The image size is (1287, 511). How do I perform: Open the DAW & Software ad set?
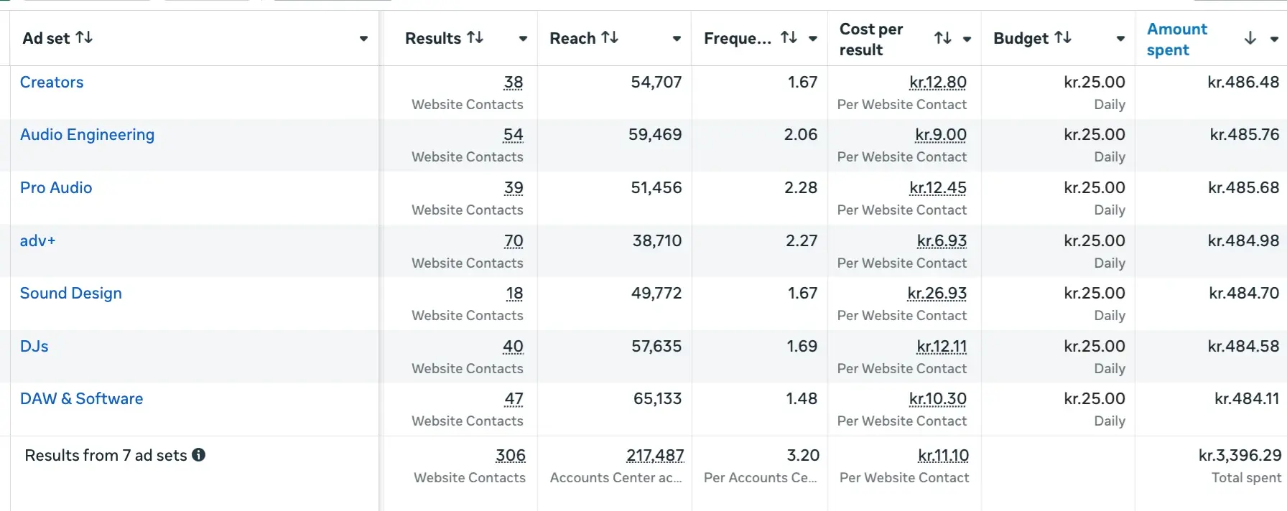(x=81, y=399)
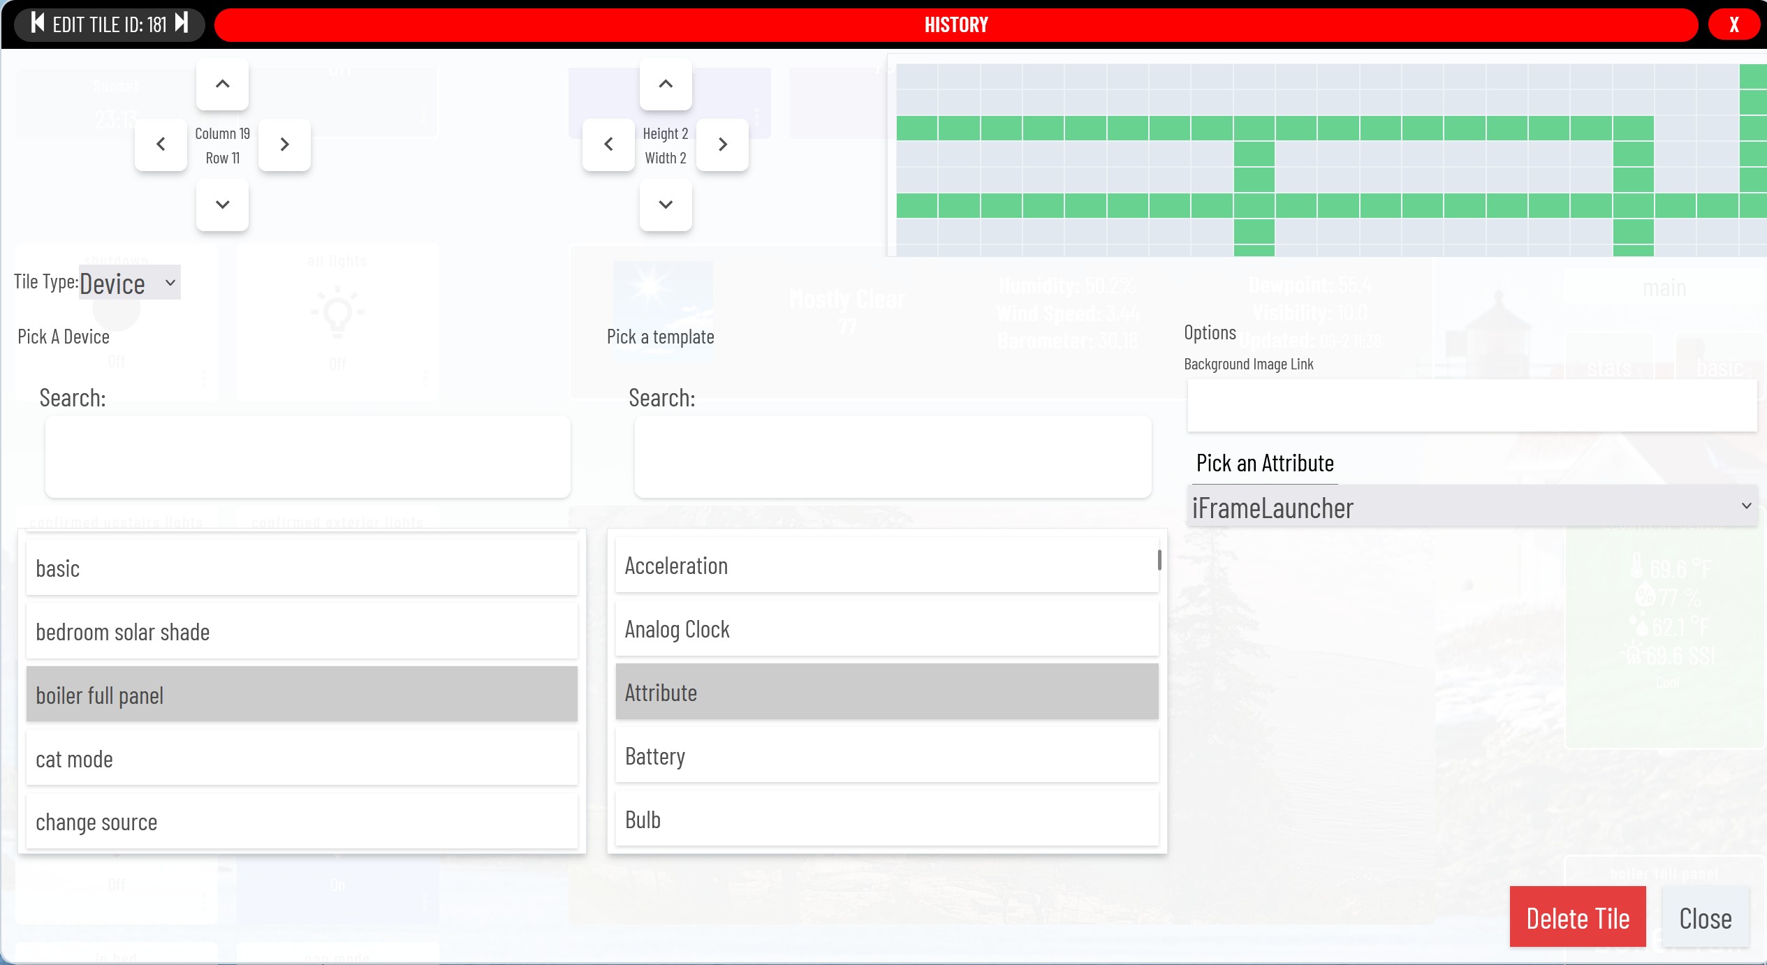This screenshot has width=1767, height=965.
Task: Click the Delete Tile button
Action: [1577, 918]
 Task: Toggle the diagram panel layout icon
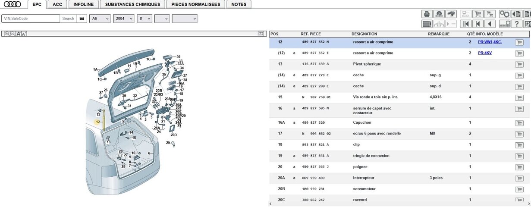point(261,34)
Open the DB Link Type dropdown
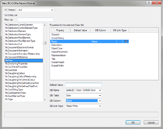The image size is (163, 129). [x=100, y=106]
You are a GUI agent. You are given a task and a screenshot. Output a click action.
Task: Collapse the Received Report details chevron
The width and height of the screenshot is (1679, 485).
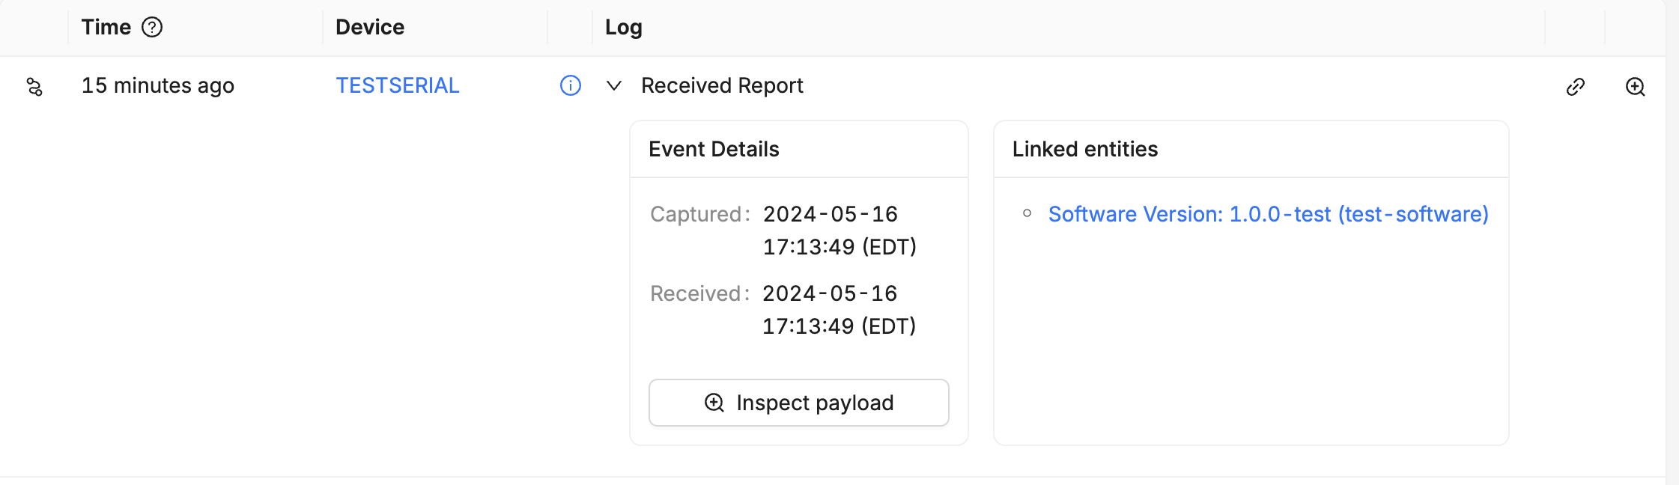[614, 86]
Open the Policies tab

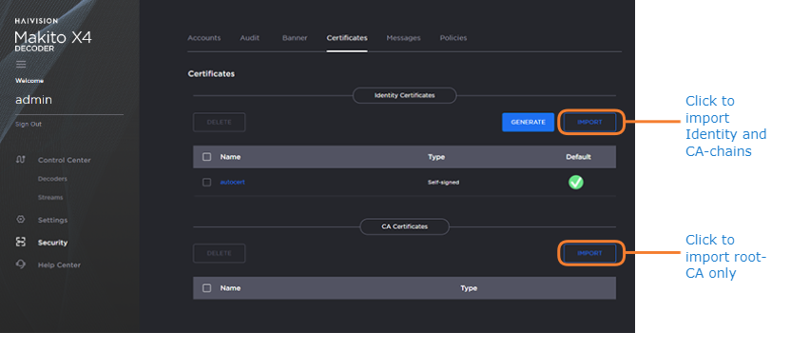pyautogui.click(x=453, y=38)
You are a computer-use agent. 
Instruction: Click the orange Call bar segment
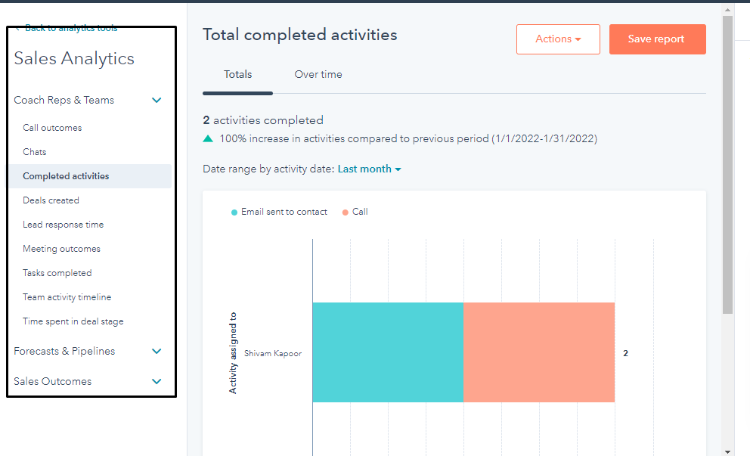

________

What you are asked to do:
Look through the entries and return each line that has the word "agent" in it.

Result:
You are a GUI agent. You are given a task and a screenshot. Output a click action.
You are a computer-use agent. 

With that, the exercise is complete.